No es la primera vez que la derecha defiende un sistema de concierto económico como el vasco-navarro y la posibilidad de expandir el mismo a otras regiones. Será difícil expandir un privilegio fiscal si no existe alguien que resulte agraviado. Esa y no otra es la lógica de los privilegios, en contraposición a la de los derechos: los derechos se ostentan en pie de igualdad por todos los ciudadanos; los privilegios son facultades exclusivas de unos pocos, en detrimento y perjuicio de los demás. Un concierto económico para las comunidades autónomas más ricas, o esa perspectiva de autonomía fiscal que permite promocionar el dumping, la competencia desleal y las constantes deslocalizaciones, es una receta muy apreciada por los liberales patrios. Algunos, llevando al extremo esa lógica, defienden un concierto fiscal por individuo. Se trataría de minimizar hasta sus últimas consecuencias las implicaciones imperativas de la redistribución y de la solidaridad interterritorial.

Lo del Partido Popular llama la atención, sobre todo cuando se combina con la defensa verbal de una España de ciudadanos libres e iguales. ¿Qué España de ciudadanos libres e iguales es aquella que blinda privilegios de unos pocos sufragados por los demás, que sacraliza conciertos económicos y derechos históricos, o que vive instalada en un rompecabezas fiscal para perjuicio de los ciudadanos más pobres y desfavorecidos? La dispar fiscalidad entre regiones tiene mucho que ver con las diferentes potencialidades de crecimiento, con el bienestar del que disfrutan unos conciudadanos y otros. Ahí tenemos el ejemplo palmario de las infraestructuras. Pocos se imaginan el escándalo del tren de Extremadura en otras comunidades autónomas. Ciudadanos de primera y segunda, diga lo que diga la retórica de campaña. Un Estado sometido a esas constantes dinámicas centrífugas es un Estado debilitado e incapaz.

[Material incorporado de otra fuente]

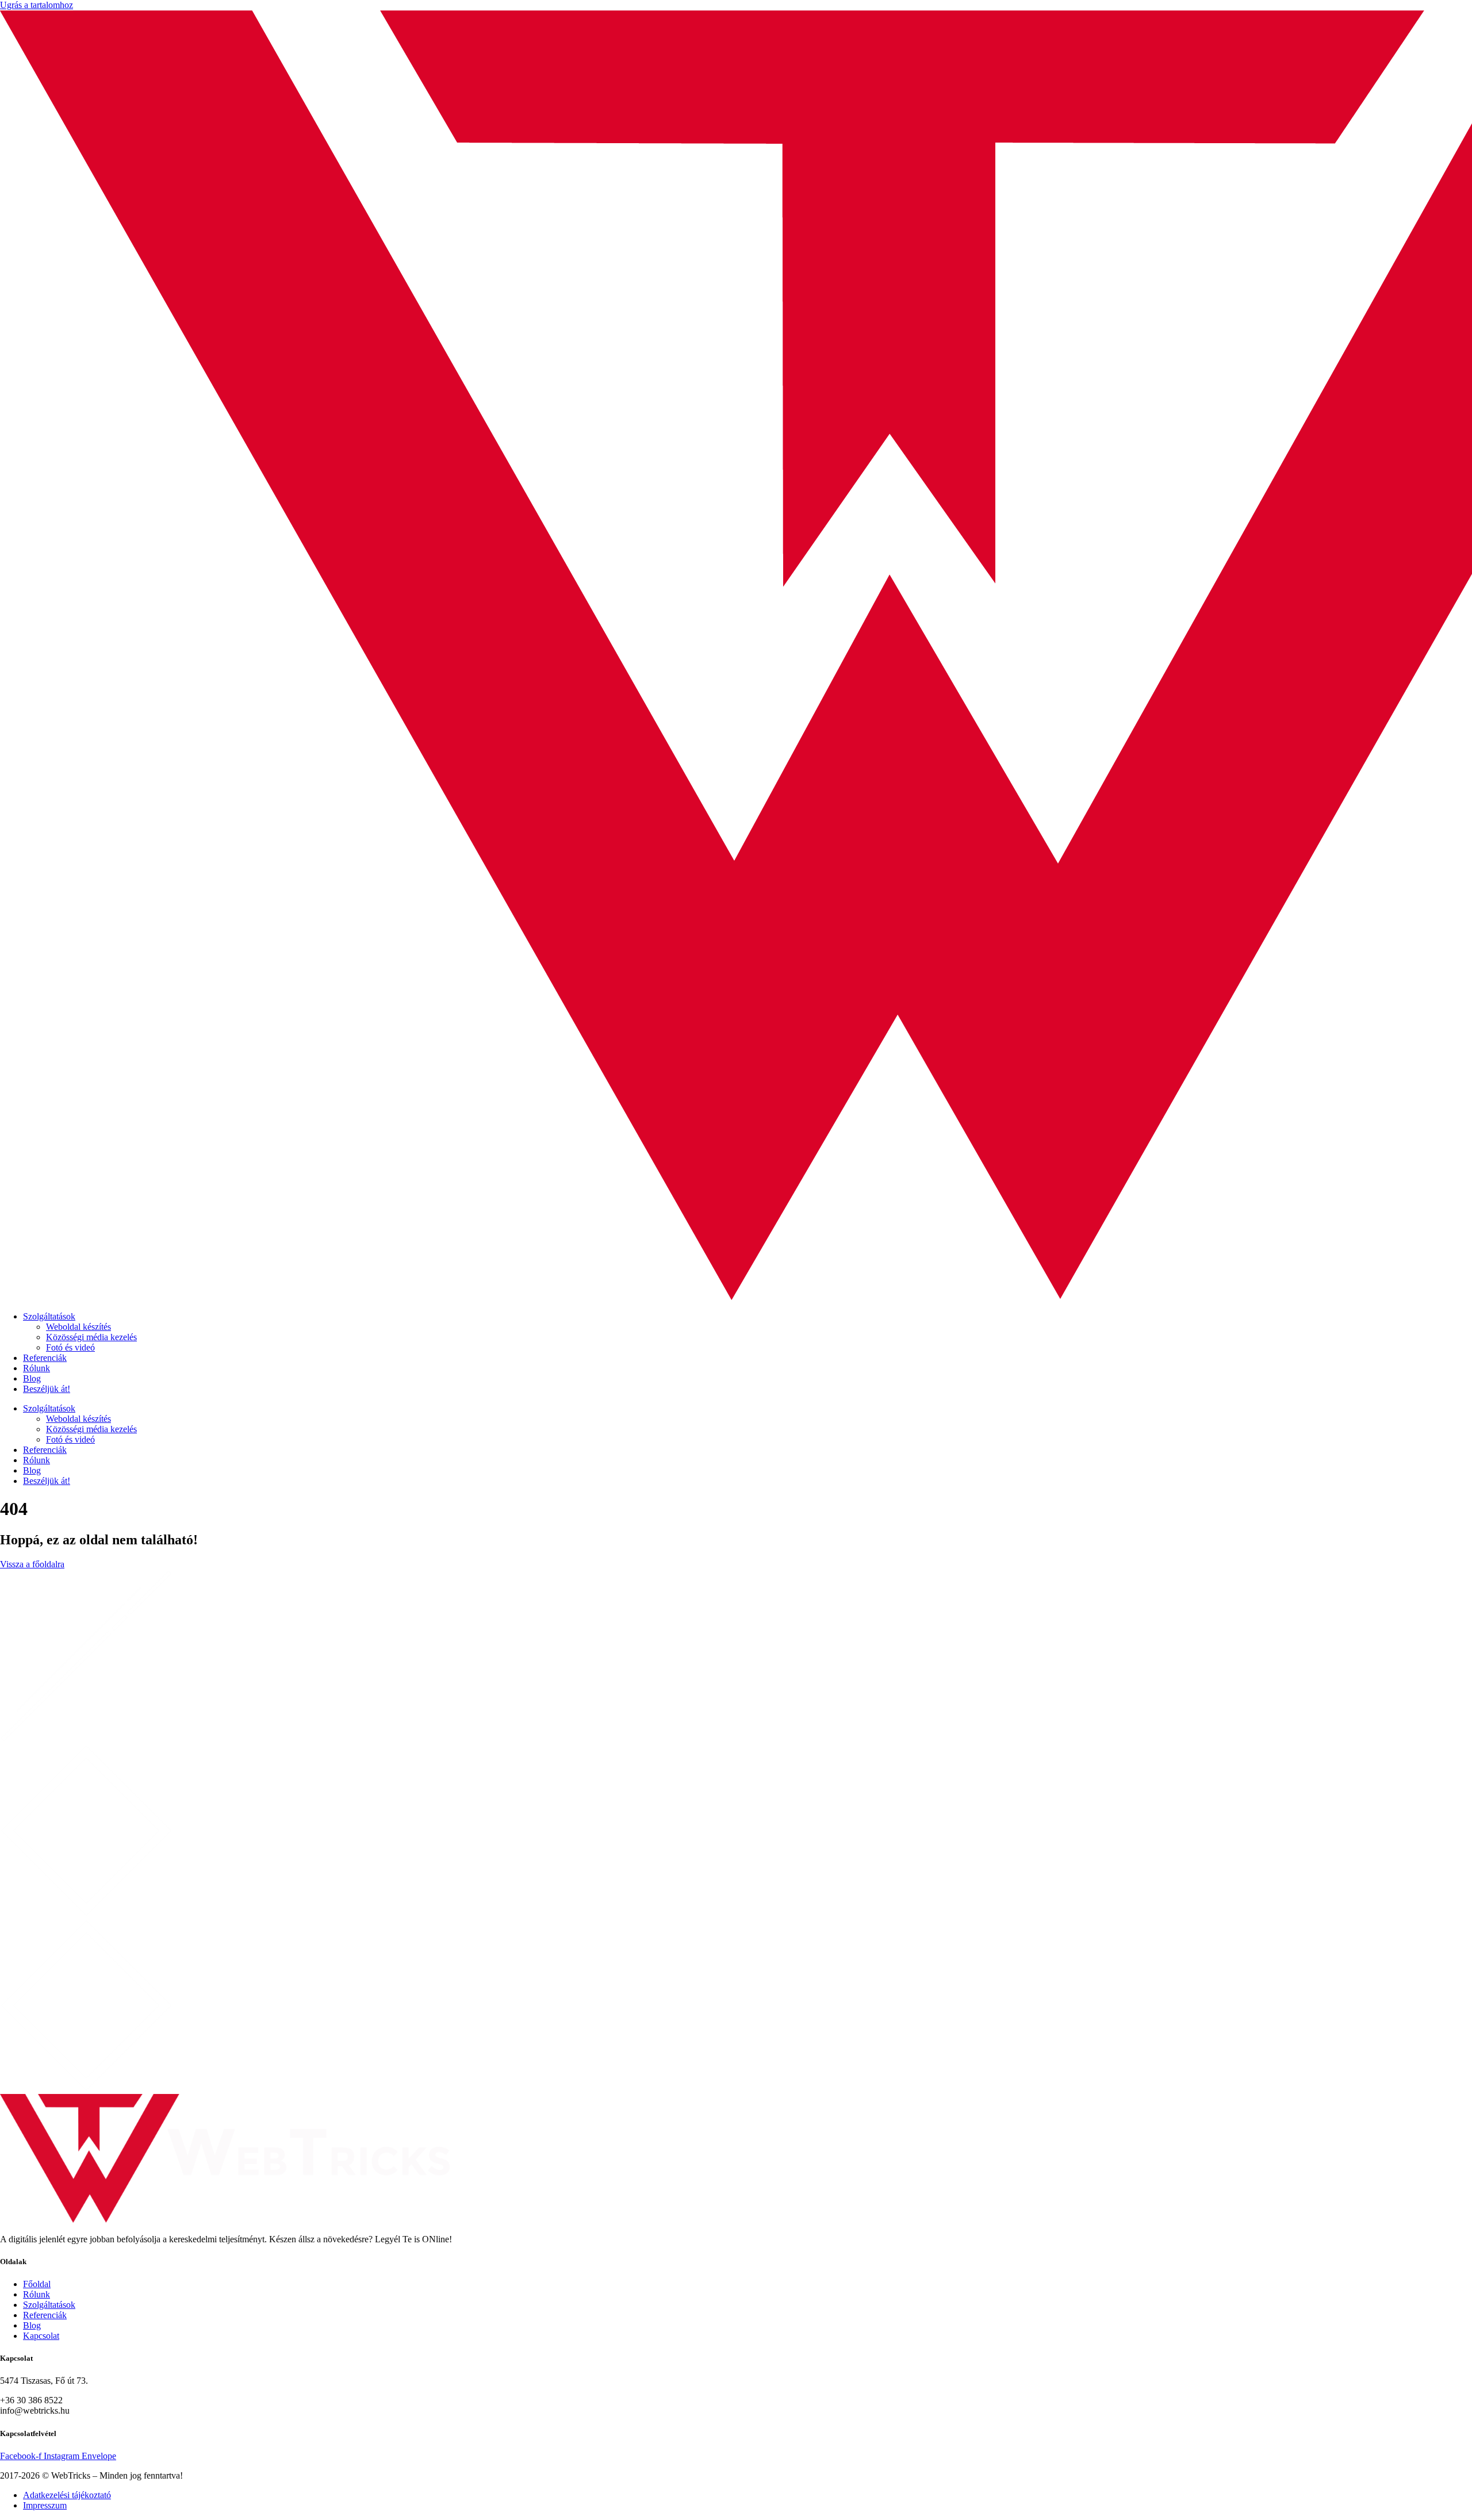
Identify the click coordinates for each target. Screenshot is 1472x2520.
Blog (32, 1378)
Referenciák (45, 1358)
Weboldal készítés (78, 1327)
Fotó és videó (70, 1347)
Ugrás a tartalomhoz (36, 5)
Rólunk (36, 1368)
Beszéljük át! (46, 1389)
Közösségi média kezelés (91, 1337)
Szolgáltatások (49, 1316)
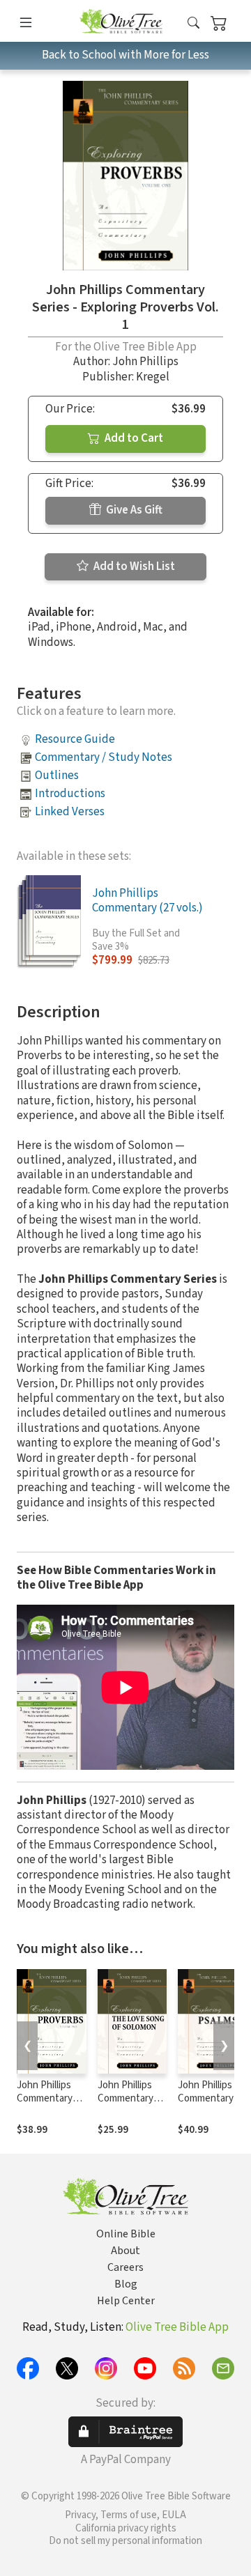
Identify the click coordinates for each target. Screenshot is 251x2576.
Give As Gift (133, 510)
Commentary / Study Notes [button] (103, 757)
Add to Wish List (133, 566)
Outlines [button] (57, 775)
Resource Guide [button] (75, 739)
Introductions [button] (70, 793)
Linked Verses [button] (70, 811)
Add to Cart (132, 438)
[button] (193, 23)
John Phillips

Pero no se trata de algo privativo del Partido Popular. Vox ha puesto encima de la mesa un programa económico y fiscal que va más allá aún que el de Casado y Lacalle a la hora de vaciar de financiación, contenido y atribuciones al Estado. Puede sorprender, a la vista de la retórica inflamada a favor de la unidad nacional. Pero la defensa de la nación no puede circunscribirse al ámbito sentimental, porque si no, mal vamos. Con un programa firmemente partidario de eliminar de raíz varios impuestos – precisamente algunos de los impuestos más progresivos y justos – y de reducir drásticamente otros, uno se pregunta hacia qué Estado quieren caminar algunos. En esta materia, por más que se quieran practicar esforzados sortilegios lafferianos, la realidad es la que es. Un Estado social exige financiación; las políticas sociales exigen memoria económica. Las rebajas fiscales rayanas en el populismo exacerbado que propugna Vox revelan el modelo de referencia: un Estado menguante, profundamente mermado y debilitado. Mucho despotricar contra el globalismo pero a la hora de defender la ya de por sí mermada soberanía económica de los Estados, Vox aboga por ahondar en su debilitamiento. ¡Menudo patriotismo!

Aunque cualquier espectador avezado observe superávit de contendientes en este flanco electoral, Ciudadanos también ha optado por asumir con fruición el mantra neoliberal de los impuestos como expolio. Se identifica sin rubor a los impuestos – concebidos así, como un todo, sin distinción ni precisión – como uno de los problemas centrales de este país. Se plantea por tanto una competición a tres para ver quien es capaz de reproducir con más fidelidad los rigores de la ortodoxia liberal, la minimización de la injerencia del Estado en la provisión de servicios. Para emporar las cosas, el partido naranja, antaño destacado por su compromiso con la igualdad, si no material al menos sí formal, de los ciudadanos españoles, ha abrazado recientemente – mientras critica con razón la defensa del concierto económico de Lacalle y del PP – el convenio navarro y el blindaje de los derechos históricos, en su pacto con los foralistas conservadores de Unión del Pueblo Navarro. Cosas veredes, amigo Sancho, pero, sobre todo, cosas profundamente lesivas para la causa de la igualdad.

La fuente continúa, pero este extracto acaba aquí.